WHAT THE EXERCISE ASKS:
Without leaving out a single line, restate the entries below exactly.

[Collected data entries]

□ □ □

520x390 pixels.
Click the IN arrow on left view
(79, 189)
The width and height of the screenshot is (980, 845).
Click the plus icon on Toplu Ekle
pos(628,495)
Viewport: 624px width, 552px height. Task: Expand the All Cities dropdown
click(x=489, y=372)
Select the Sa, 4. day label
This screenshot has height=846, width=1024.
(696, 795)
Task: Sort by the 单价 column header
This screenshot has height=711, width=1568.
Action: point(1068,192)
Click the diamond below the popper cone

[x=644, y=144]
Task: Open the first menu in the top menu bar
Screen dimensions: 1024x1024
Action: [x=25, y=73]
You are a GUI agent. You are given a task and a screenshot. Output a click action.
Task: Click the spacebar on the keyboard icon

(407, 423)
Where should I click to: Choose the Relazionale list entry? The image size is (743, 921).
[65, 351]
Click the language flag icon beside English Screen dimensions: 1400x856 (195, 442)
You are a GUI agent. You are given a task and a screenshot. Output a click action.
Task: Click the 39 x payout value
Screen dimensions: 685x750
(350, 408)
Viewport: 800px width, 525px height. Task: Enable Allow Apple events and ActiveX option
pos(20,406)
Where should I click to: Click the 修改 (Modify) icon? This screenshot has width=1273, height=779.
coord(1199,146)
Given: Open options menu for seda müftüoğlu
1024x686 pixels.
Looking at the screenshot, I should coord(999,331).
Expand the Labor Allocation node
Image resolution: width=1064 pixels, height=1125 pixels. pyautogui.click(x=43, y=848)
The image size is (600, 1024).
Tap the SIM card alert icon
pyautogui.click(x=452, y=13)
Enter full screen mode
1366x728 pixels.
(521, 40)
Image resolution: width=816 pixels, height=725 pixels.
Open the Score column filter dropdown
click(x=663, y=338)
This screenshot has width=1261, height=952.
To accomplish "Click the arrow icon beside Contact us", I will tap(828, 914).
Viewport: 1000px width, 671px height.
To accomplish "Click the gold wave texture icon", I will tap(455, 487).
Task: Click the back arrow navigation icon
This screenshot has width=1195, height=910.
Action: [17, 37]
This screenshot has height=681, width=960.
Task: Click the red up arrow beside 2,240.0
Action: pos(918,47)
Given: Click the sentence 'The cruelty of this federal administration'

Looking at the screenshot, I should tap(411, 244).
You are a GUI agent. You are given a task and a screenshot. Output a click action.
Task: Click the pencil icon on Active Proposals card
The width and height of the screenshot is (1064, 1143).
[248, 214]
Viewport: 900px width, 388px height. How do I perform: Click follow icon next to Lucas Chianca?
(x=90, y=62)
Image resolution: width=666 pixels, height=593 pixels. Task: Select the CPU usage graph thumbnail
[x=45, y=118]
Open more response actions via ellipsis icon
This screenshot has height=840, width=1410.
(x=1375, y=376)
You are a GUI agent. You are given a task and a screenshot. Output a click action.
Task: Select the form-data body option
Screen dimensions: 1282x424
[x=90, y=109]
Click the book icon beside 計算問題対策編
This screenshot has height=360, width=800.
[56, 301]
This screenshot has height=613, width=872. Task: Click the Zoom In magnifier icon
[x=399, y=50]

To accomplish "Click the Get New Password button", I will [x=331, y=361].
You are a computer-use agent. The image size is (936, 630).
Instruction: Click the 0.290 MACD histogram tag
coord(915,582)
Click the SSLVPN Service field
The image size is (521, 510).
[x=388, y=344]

□ □ □

EXERCISE OUTPUT:
520x390 pixels.
Click the IN arrow on left view
(79, 189)
The width and height of the screenshot is (980, 845).
Click the plus icon on Toplu Ekle
pos(628,495)
Viewport: 624px width, 552px height. Task: Expand the All Cities dropdown
click(x=489, y=372)
Select the Sa, 4. day label
This screenshot has height=846, width=1024.
(696, 795)
Task: Sort by the 单价 column header
This screenshot has height=711, width=1568.
Action: point(1068,192)
Click the diamond below the popper cone

[x=644, y=144]
Task: Open the first menu in the top menu bar
Screen dimensions: 1024x1024
Action: [x=25, y=73]
You are a GUI agent. You are given a task and a screenshot. Output a click action.
Task: Click the spacebar on the keyboard icon

(407, 423)
Where should I click to: Choose the Relazionale list entry? The image size is (743, 921).
[65, 351]
Click the language flag icon beside English Screen dimensions: 1400x856 (195, 442)
You are a GUI agent. You are given a task and a screenshot. Output a click action.
Task: Click the 39 x payout value
Screen dimensions: 685x750
(350, 408)
Viewport: 800px width, 525px height. Task: Enable Allow Apple events and ActiveX option
pos(20,406)
Where should I click to: Click the 修改 (Modify) icon? This screenshot has width=1273, height=779.
coord(1199,146)
Given: Open options menu for seda müftüoğlu
1024x686 pixels.
Looking at the screenshot, I should coord(999,331).
Expand the Labor Allocation node
Image resolution: width=1064 pixels, height=1125 pixels. pyautogui.click(x=43, y=848)
The image size is (600, 1024).
Tap the SIM card alert icon
pyautogui.click(x=452, y=13)
Enter full screen mode
1366x728 pixels.
(521, 40)
Image resolution: width=816 pixels, height=725 pixels.
Open the Score column filter dropdown
click(x=663, y=338)
This screenshot has width=1261, height=952.
To accomplish "Click the arrow icon beside Contact us", I will tap(828, 914).
Viewport: 1000px width, 671px height.
To accomplish "Click the gold wave texture icon", I will tap(455, 487).
Task: Click the back arrow navigation icon
This screenshot has width=1195, height=910.
Action: [17, 37]
This screenshot has height=681, width=960.
Task: Click the red up arrow beside 2,240.0
Action: pos(918,47)
Given: Click the sentence 'The cruelty of this federal administration'

Looking at the screenshot, I should tap(411, 244).
You are a GUI agent. You are given a task and a screenshot. Output a click action.
Task: Click the pencil icon on Active Proposals card
The width and height of the screenshot is (1064, 1143).
[248, 214]
Viewport: 900px width, 388px height. How do I perform: Click follow icon next to Lucas Chianca?
(x=90, y=62)
Image resolution: width=666 pixels, height=593 pixels. Task: Select the CPU usage graph thumbnail
[x=45, y=118]
Open more response actions via ellipsis icon
This screenshot has height=840, width=1410.
(x=1375, y=376)
You are a GUI agent. You are given a task and a screenshot. Output a click action.
Task: Select the form-data body option
Screen dimensions: 1282x424
[x=90, y=109]
Click the book icon beside 計算問題対策編
This screenshot has height=360, width=800.
[56, 301]
This screenshot has height=613, width=872. Task: Click the Zoom In magnifier icon
[x=399, y=50]

To accomplish "Click the Get New Password button", I will [x=331, y=361].
You are a computer-use agent. The image size is (936, 630).
Instruction: Click the 0.290 MACD histogram tag
coord(915,582)
Click the SSLVPN Service field
The image size is (521, 510).
[x=388, y=344]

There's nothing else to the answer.